▶ EXERCISE AIM:
Please rewrite the records as a numbered list, from the line with "Image resolution: width=1496" through the end of the records. Skip blank lines and leave the pictures out.
** BEGIN DATA FOR THIS EXERCISE **
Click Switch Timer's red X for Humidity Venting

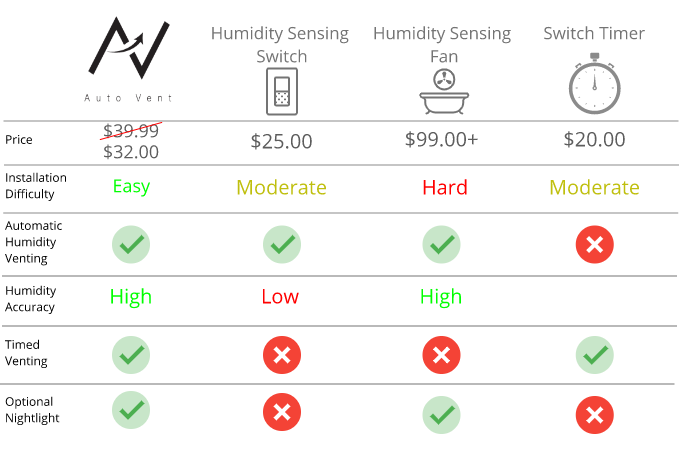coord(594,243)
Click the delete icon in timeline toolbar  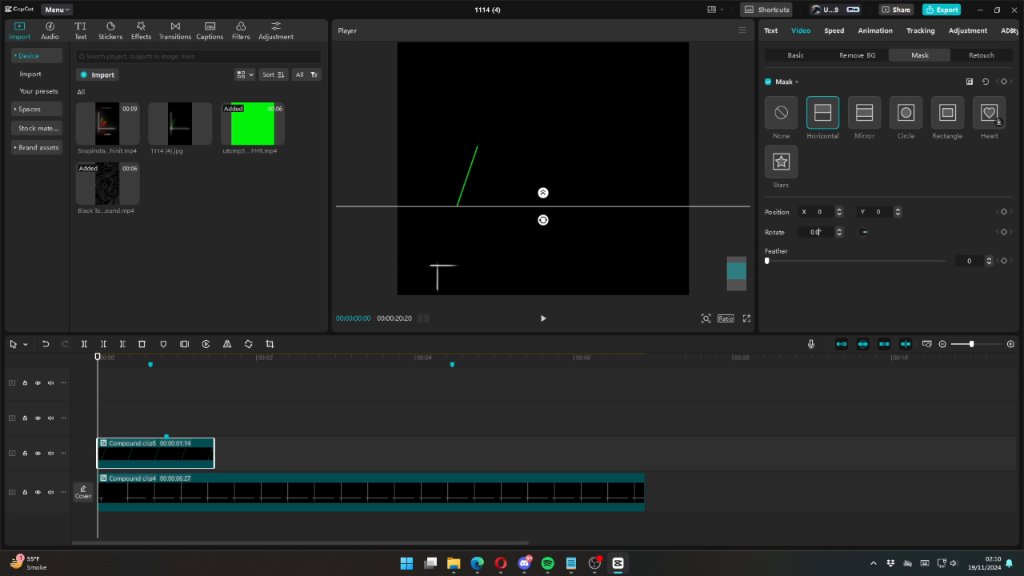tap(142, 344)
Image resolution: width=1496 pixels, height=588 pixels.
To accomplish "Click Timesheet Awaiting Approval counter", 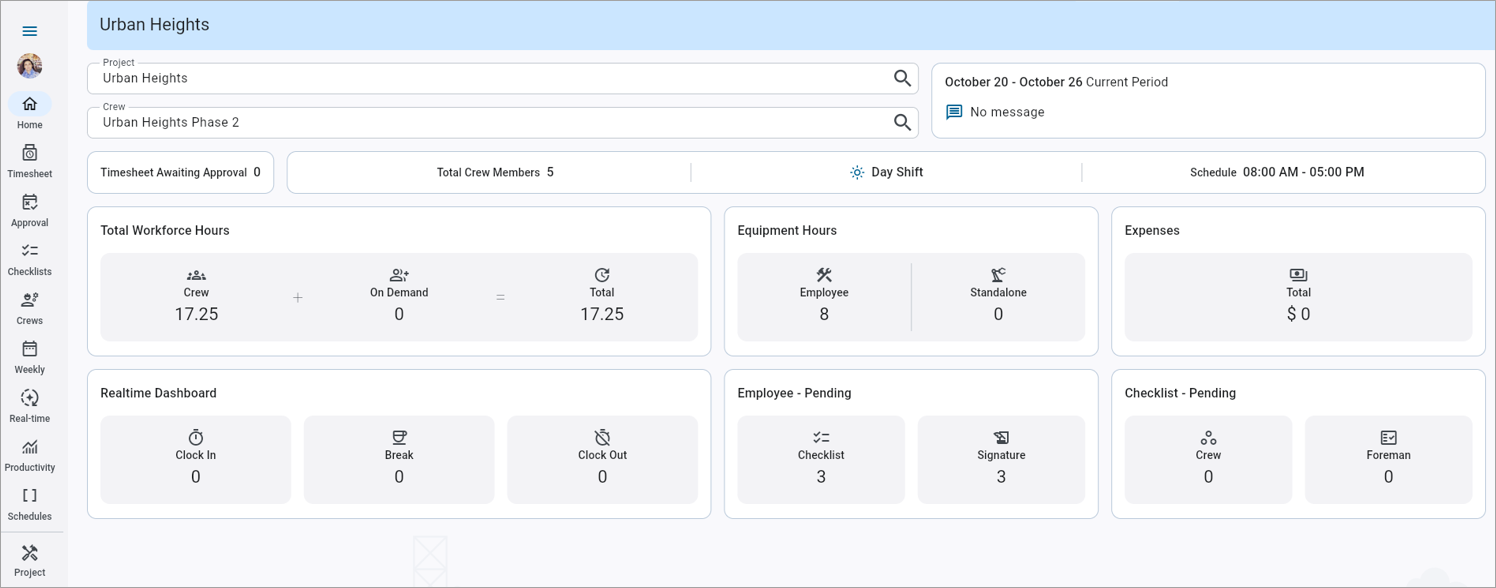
** END DATA FOR THIS EXERCISE **
▶ OUTPUT OF THE TASK:
1. Image resolution: width=1496 pixels, height=588 pixels.
2. To accomplish "Click Timesheet Awaiting Approval counter", 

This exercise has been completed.